* _What you will do_: Lines in the listing below containing the string "screenshot" are to be identified and copied.

* _Materials provided_:
----------------------------------------
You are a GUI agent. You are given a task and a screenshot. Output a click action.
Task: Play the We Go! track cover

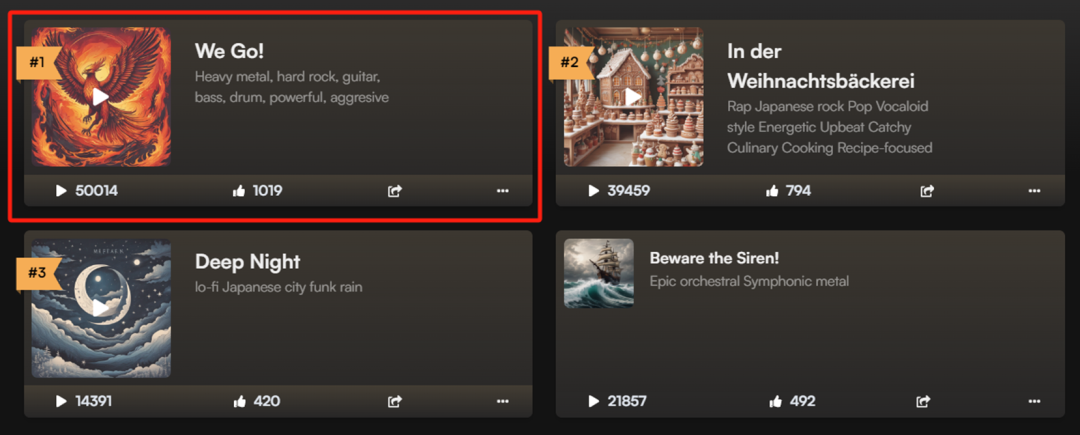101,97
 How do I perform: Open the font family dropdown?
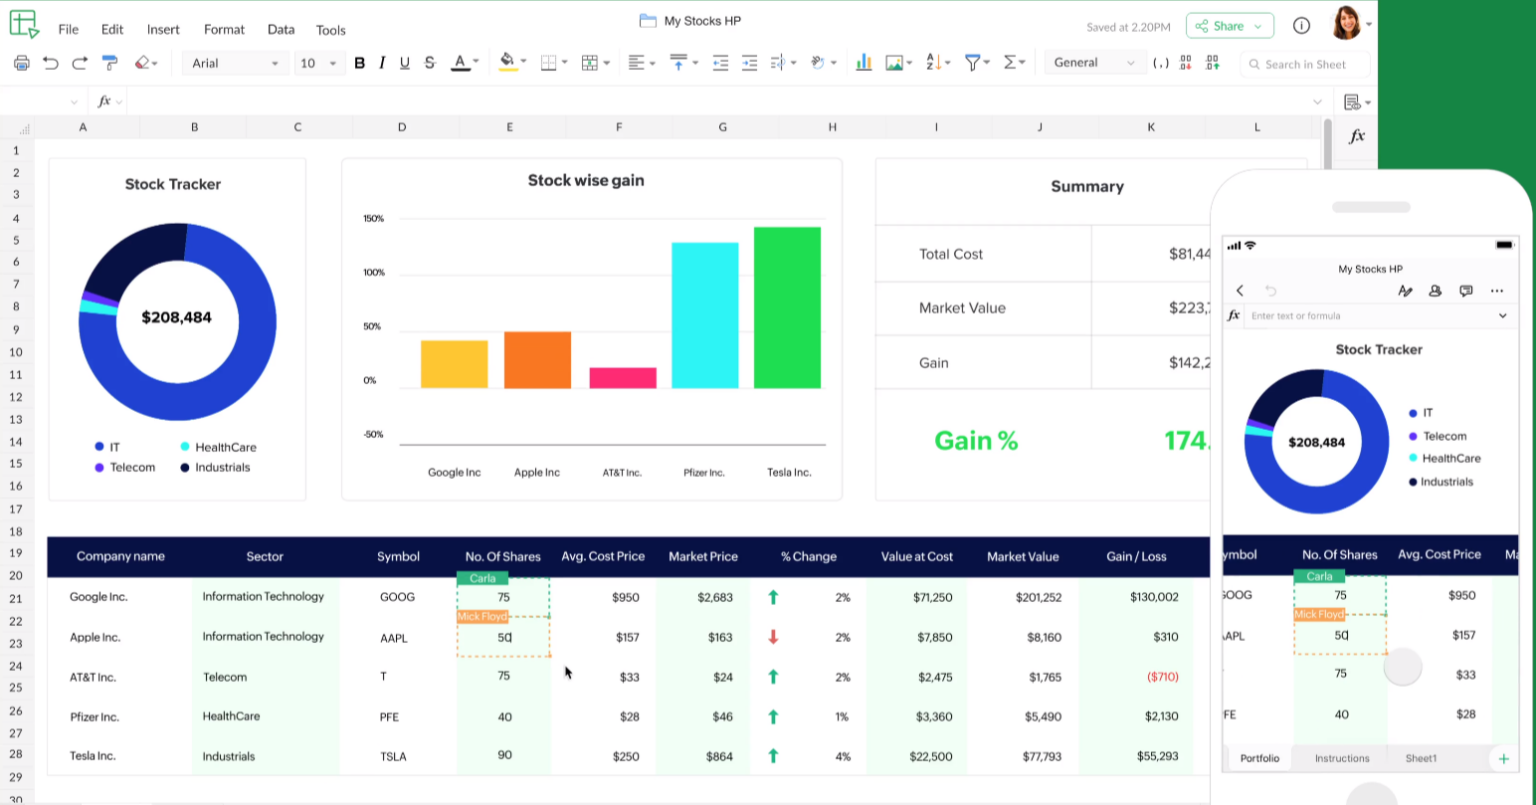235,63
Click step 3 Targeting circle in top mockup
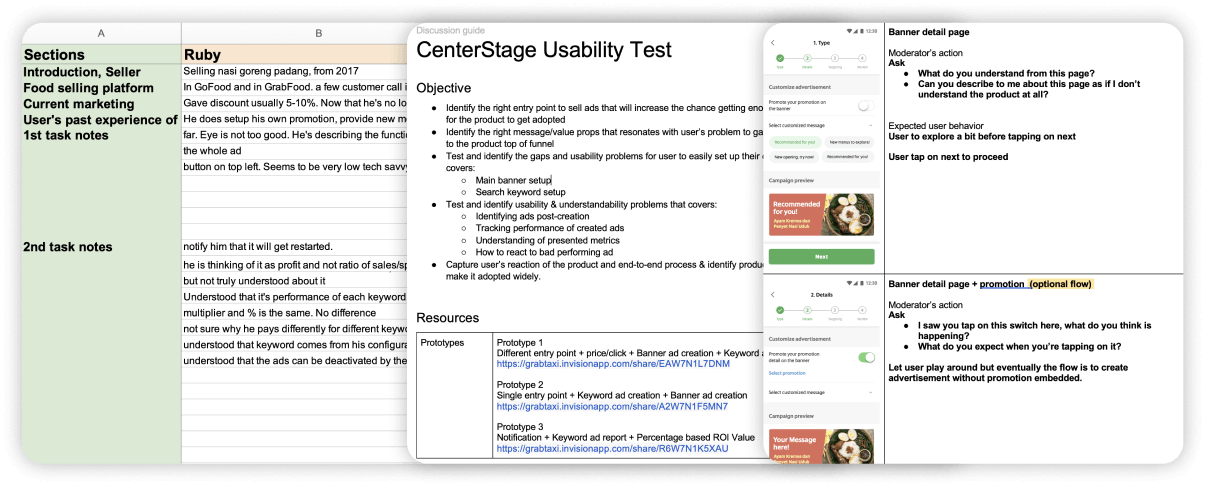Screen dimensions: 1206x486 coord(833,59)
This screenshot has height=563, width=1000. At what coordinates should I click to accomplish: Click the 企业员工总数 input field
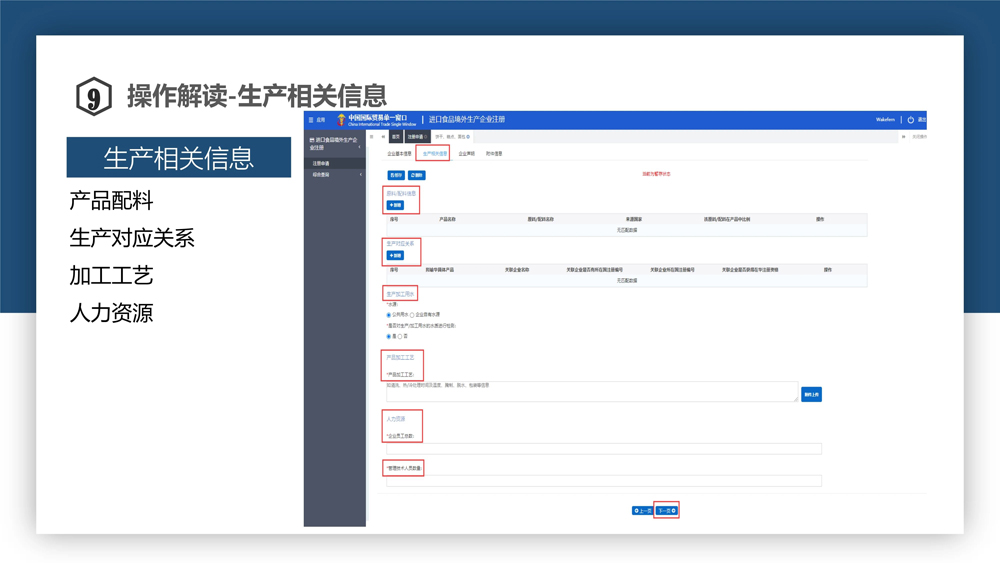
----------------------------------------
* _Final answer_:
You are a GUI agent. You are given a task and a screenshot. Output a click action.
This screenshot has height=563, width=1000. At what coordinates should I click to accomplish: Click the 企业员工总数 input field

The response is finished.